В сочинениях Николая Кузанского, выдающегося представителя немецкой мысли – философской, теологической, естественнонаучной – периода позднего немецкого средневековья (XV в.) и раннего Возрождения заметно не только сильное влияние мистицизма Мейстера Экхарта [199], но и восточной, прежде всего арабоязычной, мысли. В ряде случаев он ищет в трудах классиков средневековой арабской философии как бы подтверждения своих идей. К Авиценне он обращается тогда, когда ему нужно обосновать свое понимание иерархии бытия, понятие бога и т.д., особенно часто он аппелирует к Авиценне, причем как в плане согласия с ним, так и разногласия. Например, в своем труде «Апология ученого незнания» он хвалит Авиценну за верное его понятие о боге [200]. В труде «Берилл» Николай Кузанский, рассуждая о том, как виден бог в вещах, то есть через что он действует, пишет, что, «по хорошему изречению Авиценны», бог действует не через свою акциденцию, как огонь через жар, а через свою сущность [201]. Он согласен с попыткой Авиценны «возвестись к богу путем отрицательной теологии» [202]. Момент несогласия с Авиценной в вопросе о том, как приходит сущее к бытию. Он пишет, что «…все сущее пришло к бытию одновременно со Вселенной, а не сначала интеллигенция, потом благородная душа и, наконец, природа, как думал Авиценна и некоторые другие философы» [203]. К учению Аверроэса он также обращается в тех случаях, когда хочет прояснить свою мысль путем приведения отдельных его трактовок того или иного философского вопроса. Например, в труде «Берилл» он пишет, что, согласно Аверроэсу, в XI-й книге своей «Метафизики» Аристотель говорил, что «все формы актуально пребывают в перводвигателе», а в XII-ой – «отвергая платоновские идеи, полагает уже идеи-формы» [204]. В «Апологии ученого незнания» Николай Кузанский резюмирует некую беседу ученика со своим наставником Николаем из Кузы по поводу книжки Иоганна Венка «Невежественная ученость», направленной против книги Николая Кузанского «Ученое незнание» и констатируя неспособность ученика понимать высокие идеи, ибо бог не дал ему способности достичь тайны,советует ему читать со смыслом «Мистическую теологию» Максима Исповедника… Николай Кузанский, оценивая как бы со стороны эту беседу, произносит следующую тираду: «А я, поражаясь снисходительности наставника, возразил: не могу снести того, что он смотрит на тебя как на невежду в логике, словно Аверроэс на Авиценну» [205].
Значительное внимание уделяет Николай Кузанский аль-Газали, выдающемуся арабскому теологу и философу второй половины XI – начала XII вв. «Вот как рассуждает о боге Альгазель, – пишет Николай Кузанский, – в своей „Метафизике“: „Кто достоверно знает необходимость невозможности посетить Его, тот судит и постигает, что знание Его ни для кого не достижимо.
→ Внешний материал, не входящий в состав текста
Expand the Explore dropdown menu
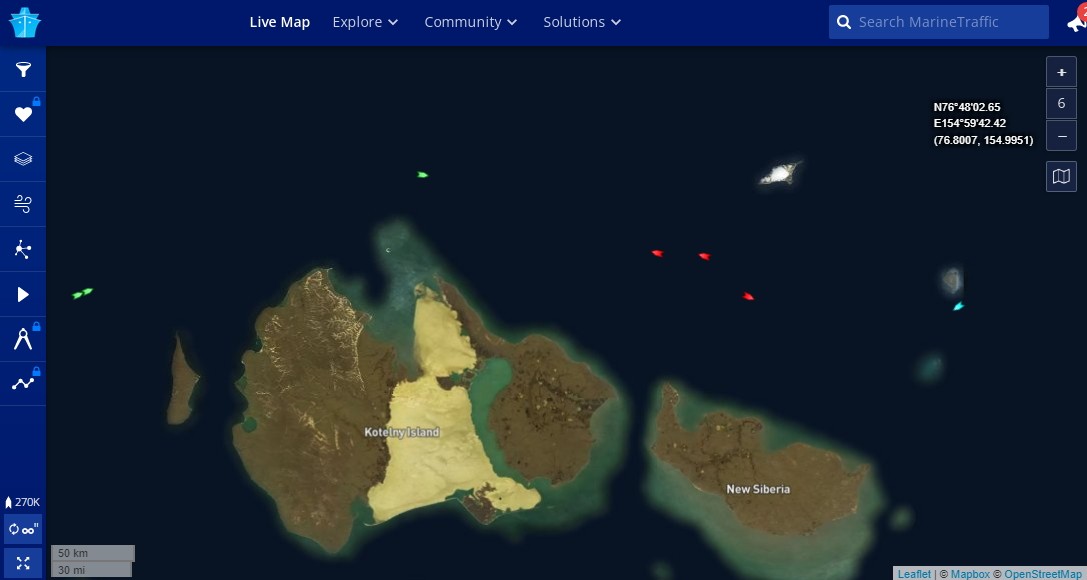This screenshot has width=1087, height=580. click(x=365, y=22)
А кто не может достичь и не знает с указанной достоверностью о необходимости невозможности постичь Его, пребывает в неведении о Боге, и таковы все люди, исключая избранных, пророков и тех мудрецов, чья мудрость глубока. Таковы его слова“ [206]. Далее Николай Кузанский дает ссылку на Аврелия Августина, объясняющего слова Павла из восьмой главы «Послания к римлянам». Ссылаясь на мудрейшего Филона, утверждавшего, что всем животным присущ разум, «Альгазель», по словам Николая Кузанского, заявлял, что «логика нам дана от природы, это свойство разума». Резюмируя это положение, он пишет, что «действительно, разумное существо пользуется умозаключением. Умозаключение исследует и выстраивает цепочку мыслей, мысль (discours) необходимо ограничена от одной границы до другой, а то, что противоположно друг другу, мы называем противоречием. Дискурсивный разум (rationi discurrenti) мыслит в границах противоположного и раздельного» [207].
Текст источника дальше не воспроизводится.